The 19-year-old Antonelli converted being the youngest pole-sitter in Formula One history into victory on Sunday after both McLarens dramatically failed to start the Shanghai race.

“Thank you, everyone. Thank you so much. You made me achieve one of my dreams,” Antonelli said over the radio after taking the chequered flag.

“I’m speechless. I’m about to cry to be honest,” he said in his first interview as a winner in ⁠front of the Shanghai circuit crowd before doing just that.

It was ⁠a nervous finish for the Italian, who locked up and went wide with three laps to go, cutting his lead over Russell to 7.4 seconds and finishing 5.515 clear.

It was Mercedes’s second successive one-two after Russell led Antonelli in the Australian opener last weekend.

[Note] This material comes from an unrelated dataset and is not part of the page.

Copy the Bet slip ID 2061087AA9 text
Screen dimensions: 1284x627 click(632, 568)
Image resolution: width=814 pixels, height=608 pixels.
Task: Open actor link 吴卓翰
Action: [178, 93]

“I gave myself a little bit of a heart attack ⁠towards the end with the flat spot [on his tyres],” ⁠said the first Italian winner since Giancarlo Fisichella for Renault in Malaysia in 2006. “It was a good race.”

Formula One Chief Executive Stefano Domenicali, also Italian, congratulated Antonelli before the podium celebrations and the playing of the Italian ‌national anthem.

Antonelli briefly lost the lead at the start, but once he got back in front, the teenager controlled the pace to cruise home to the chequered flag. Charles Leclerc was fourth in the second Ferrari.

Hamilton, as he had done in Saturday’s sprint, got a great start and had taken the lead by the time the teams emerged from the first complex of turns.

Leclerc also launched brilliantly and managed to get past Russell, who started second on the grid.

The top four swapped places multiple times before a safety car on lap 11 brought them all into the pits.

Once the dust settled and they were racing again, Antonelli led Hamilton with Leclerc third and Russell fourth.

By lap 29, Russell had got past both Ferraris and up to second and set off trying to catch his young teammate, who was by that time more than seven seconds up the road.

Four-time world champion Max Verstappen continued Red Bull’s poor start to the new season when he was told to retire his car on lap 46.

McLaren’s reigning world champion, Lando Norris, and teammate Oscar Piastri both failed to start due to problems with their cars.

Oliver Bearman was fifth for Haas ahead of Alpine’s Pierre Gasly and Racing Bulls’ Liam Lawson.

Isack Hadjar took eighth for Red Bull after teammate Verstappen retired. Carlos Sainz was ninth for Williams, and Franco Colapinto was finally back in the points for Alpine in 10th after failing to score last year.